Dentures can have a huge impact on your appearance, especially poorly fitted dentures or low cost "cheap" dentures can dramatically change your appearance for the worst.
Sagging Face
One of the most common complaints people have about their appearance with dentures is that they have a sagging face. This may be evidenced by hanging jowls, turkey neck, or deep facial folds and wrinkles.

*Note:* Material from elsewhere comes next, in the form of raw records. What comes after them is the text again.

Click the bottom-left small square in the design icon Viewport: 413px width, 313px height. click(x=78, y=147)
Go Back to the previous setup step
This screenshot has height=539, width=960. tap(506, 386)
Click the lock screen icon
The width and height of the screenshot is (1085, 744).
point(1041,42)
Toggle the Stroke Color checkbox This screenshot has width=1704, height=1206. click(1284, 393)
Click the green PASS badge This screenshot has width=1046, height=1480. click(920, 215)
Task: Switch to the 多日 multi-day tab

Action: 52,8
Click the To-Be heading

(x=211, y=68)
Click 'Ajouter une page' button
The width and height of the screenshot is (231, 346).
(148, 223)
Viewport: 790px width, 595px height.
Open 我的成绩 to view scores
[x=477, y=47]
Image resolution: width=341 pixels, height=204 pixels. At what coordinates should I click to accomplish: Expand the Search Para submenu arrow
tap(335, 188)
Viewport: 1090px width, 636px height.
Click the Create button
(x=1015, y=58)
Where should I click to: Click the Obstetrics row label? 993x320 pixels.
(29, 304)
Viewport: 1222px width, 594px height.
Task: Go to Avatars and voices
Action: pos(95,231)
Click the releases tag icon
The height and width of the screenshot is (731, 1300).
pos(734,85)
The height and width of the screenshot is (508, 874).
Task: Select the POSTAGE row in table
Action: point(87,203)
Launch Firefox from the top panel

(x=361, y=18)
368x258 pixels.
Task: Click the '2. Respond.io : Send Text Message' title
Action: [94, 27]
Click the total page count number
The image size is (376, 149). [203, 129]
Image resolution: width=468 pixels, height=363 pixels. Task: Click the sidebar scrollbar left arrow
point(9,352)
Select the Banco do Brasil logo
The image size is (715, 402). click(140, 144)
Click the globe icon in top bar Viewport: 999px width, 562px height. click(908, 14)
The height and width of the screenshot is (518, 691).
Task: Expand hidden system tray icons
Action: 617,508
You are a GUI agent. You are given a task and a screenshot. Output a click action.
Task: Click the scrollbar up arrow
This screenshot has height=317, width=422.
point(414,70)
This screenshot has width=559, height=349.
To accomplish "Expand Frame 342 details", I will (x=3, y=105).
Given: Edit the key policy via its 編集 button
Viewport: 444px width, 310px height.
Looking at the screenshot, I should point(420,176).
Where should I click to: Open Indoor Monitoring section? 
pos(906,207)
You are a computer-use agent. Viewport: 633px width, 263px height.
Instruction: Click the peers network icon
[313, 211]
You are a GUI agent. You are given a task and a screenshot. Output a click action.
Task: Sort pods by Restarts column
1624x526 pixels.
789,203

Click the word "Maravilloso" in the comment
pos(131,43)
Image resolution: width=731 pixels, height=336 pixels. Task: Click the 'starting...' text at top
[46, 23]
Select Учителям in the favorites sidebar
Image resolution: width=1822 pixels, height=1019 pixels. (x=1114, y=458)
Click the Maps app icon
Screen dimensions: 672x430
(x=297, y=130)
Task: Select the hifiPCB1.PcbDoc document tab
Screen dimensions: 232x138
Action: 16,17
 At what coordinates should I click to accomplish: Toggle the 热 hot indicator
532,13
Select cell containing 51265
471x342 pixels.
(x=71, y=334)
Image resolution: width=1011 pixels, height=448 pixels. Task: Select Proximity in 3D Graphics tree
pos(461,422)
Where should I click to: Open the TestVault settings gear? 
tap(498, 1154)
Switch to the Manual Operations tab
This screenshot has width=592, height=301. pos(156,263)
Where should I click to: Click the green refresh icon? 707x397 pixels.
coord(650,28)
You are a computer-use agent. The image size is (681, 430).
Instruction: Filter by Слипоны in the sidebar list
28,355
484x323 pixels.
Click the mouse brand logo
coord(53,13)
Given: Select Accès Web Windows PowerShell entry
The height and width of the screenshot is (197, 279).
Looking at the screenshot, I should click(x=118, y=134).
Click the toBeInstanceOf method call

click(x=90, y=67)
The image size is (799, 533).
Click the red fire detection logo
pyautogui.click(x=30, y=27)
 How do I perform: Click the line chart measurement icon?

This is because most dentures don’t fully replace the amount of volume lost in the lower face because of tooth loss and bone decreasing. That means that you have the same amount of tissue, including fat, skin, and muscles, but less support for them.
Sunken Lips/No Lips
Some of the “excess” tissue won’t hang down off your face. It will fold in around the mouth, causing your lips and cheeks to roll inward. This creates a hollow, sunken appearance around your mouth. You might not even be able to properly close your lips and may experience leakage at the corners, which can cause skin irritation and even infections.
Curved Chin
The shape of your chin depends on muscles, fat, and bone in the chin area. When you’re wearing dentures, your jawbone can lose volume, including in the chin area. This causes the muscle attachments to change, causing the muscles and the fat they support to move downward, creating a sagging chin that is often described as witch’s chin.”
Puffy Lips and Cheeks
Dentures need to properly support your lips and cheeks, but if your dentures are too big, they can actually push your dentures outward, resulting in lips and cheeks that are too puffy. Properly fitted dentures can usually avoid this, though for some people the denture flanges that go around the gums can lead to a puffy appearance. All on 4 or Implants can avoid this because they don’t need to have a flange that goes around the gums.
Dentures can also cause puffy lips and cheeks if they’re too short, causing the lips and cheeks to fold, similar to what happens in sunken lips, only they’re folding outward rather than in.
Crooked Jaw
Properly fitted dentures retain the alignment of your natural teeth so that your jaw is in its proper place. Poorly fitted dentures can make your jaw tilt to one side or the other. This may not be obvious at first–it may become more so as your dentures wear down and the tilt increases.